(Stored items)
::::::::::

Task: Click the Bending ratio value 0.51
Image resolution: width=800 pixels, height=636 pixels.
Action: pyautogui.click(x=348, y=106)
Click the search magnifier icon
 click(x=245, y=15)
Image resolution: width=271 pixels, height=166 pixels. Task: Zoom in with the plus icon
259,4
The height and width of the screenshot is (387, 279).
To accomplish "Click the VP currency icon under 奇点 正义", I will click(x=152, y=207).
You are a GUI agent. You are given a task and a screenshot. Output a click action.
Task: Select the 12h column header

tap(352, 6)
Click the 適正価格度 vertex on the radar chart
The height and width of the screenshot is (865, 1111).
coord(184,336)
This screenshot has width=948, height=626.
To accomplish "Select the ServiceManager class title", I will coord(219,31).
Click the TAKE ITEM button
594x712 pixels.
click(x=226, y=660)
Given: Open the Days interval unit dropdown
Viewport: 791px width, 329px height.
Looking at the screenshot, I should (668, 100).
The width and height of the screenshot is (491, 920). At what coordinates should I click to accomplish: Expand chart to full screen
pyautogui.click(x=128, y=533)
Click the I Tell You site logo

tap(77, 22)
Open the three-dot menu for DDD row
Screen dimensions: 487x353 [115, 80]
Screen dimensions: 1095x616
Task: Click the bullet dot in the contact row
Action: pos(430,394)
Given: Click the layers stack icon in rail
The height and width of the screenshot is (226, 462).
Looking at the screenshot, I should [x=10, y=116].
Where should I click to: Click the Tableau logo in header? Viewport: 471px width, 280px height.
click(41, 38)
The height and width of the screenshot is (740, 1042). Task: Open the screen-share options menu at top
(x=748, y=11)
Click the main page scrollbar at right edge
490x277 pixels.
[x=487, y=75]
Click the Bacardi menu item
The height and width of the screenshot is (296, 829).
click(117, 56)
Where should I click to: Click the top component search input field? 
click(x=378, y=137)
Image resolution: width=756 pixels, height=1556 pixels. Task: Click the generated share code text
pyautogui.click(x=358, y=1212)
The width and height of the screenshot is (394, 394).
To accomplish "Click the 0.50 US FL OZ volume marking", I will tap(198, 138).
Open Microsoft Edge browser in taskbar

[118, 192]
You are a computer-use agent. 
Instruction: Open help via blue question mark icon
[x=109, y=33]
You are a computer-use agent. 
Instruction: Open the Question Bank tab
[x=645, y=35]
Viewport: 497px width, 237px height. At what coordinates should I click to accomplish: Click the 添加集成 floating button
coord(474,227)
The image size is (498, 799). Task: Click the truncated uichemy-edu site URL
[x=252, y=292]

::::::::::

Problem statement
Exactly as they stand, repeat all the records.

Response for this exercise
Task: Click the Bending ratio value 0.51
Image resolution: width=800 pixels, height=636 pixels.
Action: pyautogui.click(x=348, y=106)
Click the search magnifier icon
 click(x=245, y=15)
Image resolution: width=271 pixels, height=166 pixels. Task: Zoom in with the plus icon
259,4
The height and width of the screenshot is (387, 279).
To accomplish "Click the VP currency icon under 奇点 正义", I will click(x=152, y=207).
You are a GUI agent. You are given a task and a screenshot. Output a click action.
Task: Select the 12h column header

tap(352, 6)
Click the 適正価格度 vertex on the radar chart
The height and width of the screenshot is (865, 1111).
coord(184,336)
This screenshot has width=948, height=626.
To accomplish "Select the ServiceManager class title", I will coord(219,31).
Click the TAKE ITEM button
594x712 pixels.
click(x=226, y=660)
Given: Open the Days interval unit dropdown
Viewport: 791px width, 329px height.
Looking at the screenshot, I should (668, 100).
The width and height of the screenshot is (491, 920). At what coordinates should I click to accomplish: Expand chart to full screen
pyautogui.click(x=128, y=533)
Click the I Tell You site logo

tap(77, 22)
Open the three-dot menu for DDD row
Screen dimensions: 487x353 [115, 80]
Screen dimensions: 1095x616
Task: Click the bullet dot in the contact row
Action: pos(430,394)
Given: Click the layers stack icon in rail
The height and width of the screenshot is (226, 462).
Looking at the screenshot, I should [x=10, y=116].
Where should I click to: Click the Tableau logo in header? Viewport: 471px width, 280px height.
click(41, 38)
The height and width of the screenshot is (740, 1042). Task: Open the screen-share options menu at top
(x=748, y=11)
Click the main page scrollbar at right edge
490x277 pixels.
[x=487, y=75]
Click the Bacardi menu item
The height and width of the screenshot is (296, 829).
click(117, 56)
Where should I click to: Click the top component search input field? 
click(x=378, y=137)
Image resolution: width=756 pixels, height=1556 pixels. Task: Click the generated share code text
pyautogui.click(x=358, y=1212)
The width and height of the screenshot is (394, 394).
To accomplish "Click the 0.50 US FL OZ volume marking", I will tap(198, 138).
Open Microsoft Edge browser in taskbar

[118, 192]
You are a computer-use agent. 
Instruction: Open help via blue question mark icon
[x=109, y=33]
You are a computer-use agent. 
Instruction: Open the Question Bank tab
[x=645, y=35]
Viewport: 497px width, 237px height. At what coordinates should I click to accomplish: Click the 添加集成 floating button
coord(474,227)
The image size is (498, 799). Task: Click the truncated uichemy-edu site URL
[x=252, y=292]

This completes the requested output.